Екатерина Андреевна Тюхай

Девочка со спичками

И убаюкан – горе мне! —Я был на тихом лоне,И сон последний снился мнеНа диком склоне.Джон Китс

© Екатерина Тюхай, текст, 2024

© Екатерина Тюхай, нейросеть, иллюстрация, 2024

© ООО «Издательство АСТ», 2024

Объект № 1

Max1*1: Есть способ


Arrat: Какой? Они отстреливают даже нанокоптеры за километр от башни. Любовниц он меняет постоянно, и они ничего не знают о нем.


Max1*1: Я теперь знаю кое-что. И это поможет нам его достать.


Arrat:???


Arrat: Сказал А, говори Б.


Arrat: Я тебя найду, обещаю. Я тебя просто с землей сровняю, сталкер херов


Max1*1: Не психуй


Arrat: Что ты знаешь?


Max1*1: То, о чем ему сообщат только минут через 15. Но я сделаю все без вас. Если получится, о результатах ты узнаешь из новостей.


Arrat: Что ты несешь


Max1*1: Он не подпишет


Arrat: Ты ебанулся? Я знаю, у тебя с ним личные счеты, но это не тот уровень. Ты даже подойти к нему не сможешь


Max1*1: Вложение


Arrat: Где ты это достал????


Max1*1: Вложение удалено


Max1*1: Неважно. Я сделаю все сам, просто не мешайте


Arrat: Нет. Я тоже должен быть в деле. Что ты за это хочешь?

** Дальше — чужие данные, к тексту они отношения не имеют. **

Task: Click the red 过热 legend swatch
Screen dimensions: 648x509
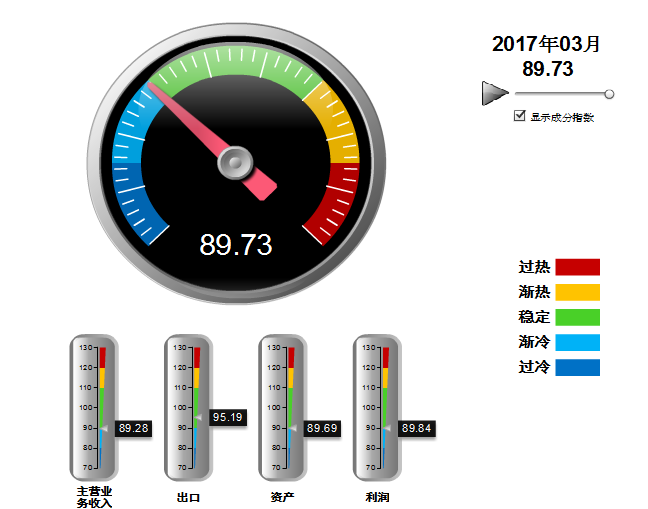Action: point(577,267)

Max1*1: Чистые документы, чтобы после всего свалить за границу


Arrat: Будут


Arrat: Меня предупреждали, что ты не в себе, но чтобы настолько


Max1*1: Смотри новости.


Arrat: Чел, ты реально без башни


Max1*1: пользователь офлайн


Двенадцать часов назад

Он открыл глаза в полной темноте. В первый момент он никогда не понимал, где находится, – в комнате, в подвале или в гробу: настолько густая тьма его окружала. Сна больше не было. Сон в последнее время вообще стал для него роскошью: тело как будто в знак протеста перестало повиноваться выверенному до минут расписанию, которому он следовал годами.

Он лежал и смотрел в невидимый потолок. В груди (или в голове?) словно тикал назойливый часовой механизм, отсчитывая секунды до того момента, когда Кристин отключит режим штор по периметру гигантских, похожих на аквариум, апартаментов, и скажет: «Доброе утро, Игорь! Сегодня двадцать восьмое апреля, сейчас восемь утра. Погода в Москве плюс двенадцать, дождь, пасмурно».

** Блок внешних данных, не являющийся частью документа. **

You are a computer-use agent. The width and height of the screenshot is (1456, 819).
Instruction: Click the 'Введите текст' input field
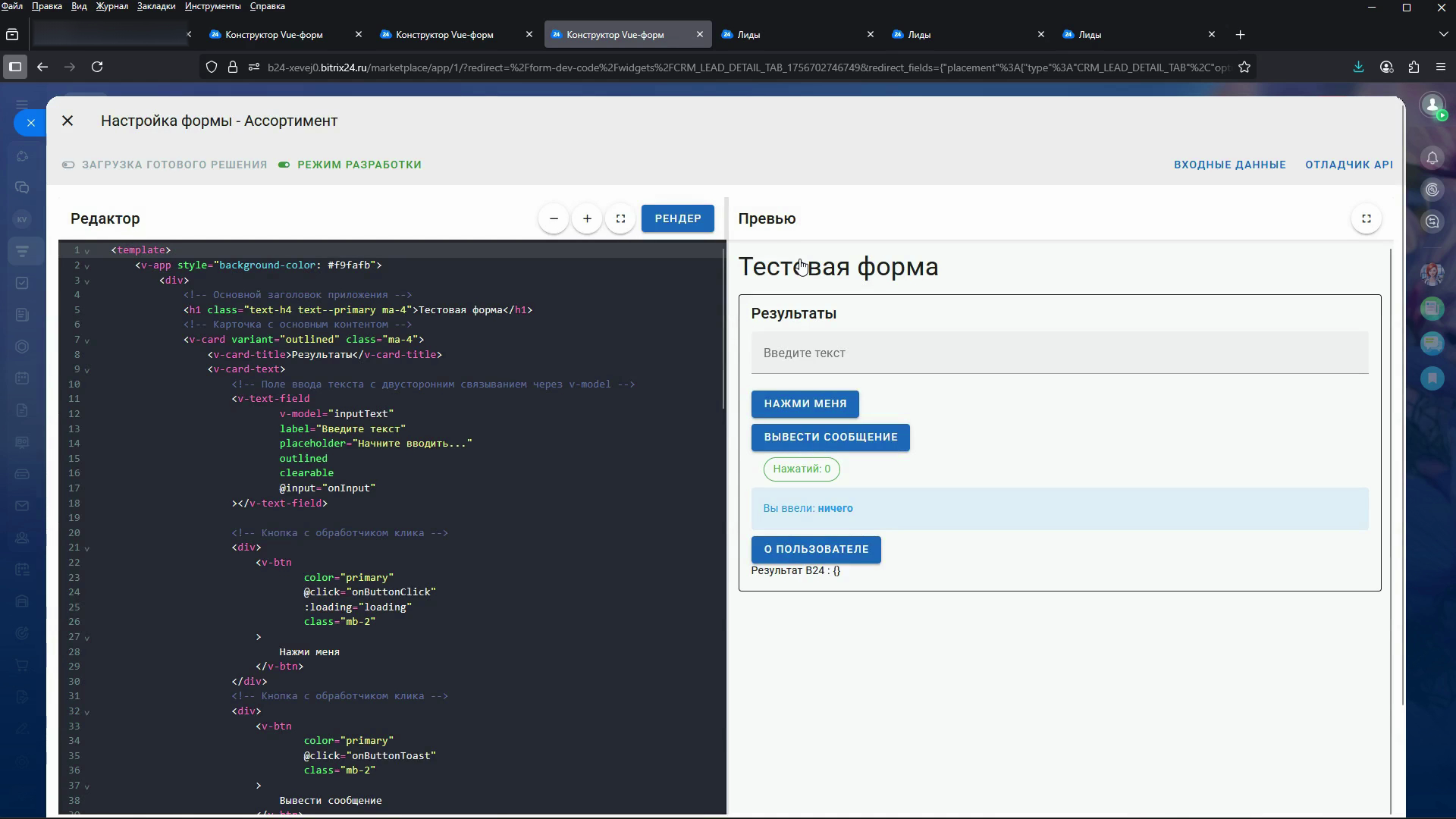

– Доброе утро, Игорь! – Окна чуть слышно завибрировали, плавно размывая черноту и пропуская мутный свет снаружи. – Сегодня двадцать восьмое апреля, сейчас восемь утра. Погода в Москве плюс двенадцать, дождь, пасмурно.

Игорь проглотил что-то животно-яростное, вздыбившееся изнутри.

«Дыши. Дыши. Сегодня двадцать восьмое. Сегодня много дел».

Гигантское пространство апартаментов на последнем этаже небоскреба заполнилось рассеянным светом, на части окон в хаотичном порядке начали транслироваться новости и входящие сообщения от его личных помощников.

Он отбросил одеяло и сел на кровати. К нему тут же подлетела стайка коптеров с камерами всевозможных форм и размеров и мерцающими красными огоньками записи.

Они окружили его, оставив лишь пространство для пары шагов, и нетерпеливо зажужжали.

– Все готово к эфиру, – сообщила Кристин. – Вывести на экран лайки, просмотры и окраску комментариев, как обычно?

– Угу, – угрюмо ответил Игорь и быстрым шагом пошел к ванной. Пошарив в серых пижамных штанах, он нащупал маленькую баночку с таблетками и сжал ее до боли в кулаке. Никто не знал о его секрете, кроме врача, который присылал эти таблетки, заказанные на чужое имя, – и Игорь платил ему столько, что врач поступил бы как круглый идиот, если бы выдал эту информацию хоть кому-нибудь.

На пороге ванной коптеры отстали, но некоторые из них поднялись чуть выше, чтобы потом с разных ракурсов запечатлеть выход своего героя, освеженного утренним душем.

Автоматическая дверь с тихим стуком закрылась и стала матовой. Игорь выдохнул, оперся о стену и обвел глазами ванную – свое любимое место в доме. На стенах беломраморного, холодного пространства в хаотичном порядке висели картины, похожие то ли на причудливые граффити, то ли на беспорядочные мазки. Все полотна выглядели по-разному, но изображали одно и то же: стоящую спиной к зрителю светловолосую девочку, которая держала в руке зажженную спичку.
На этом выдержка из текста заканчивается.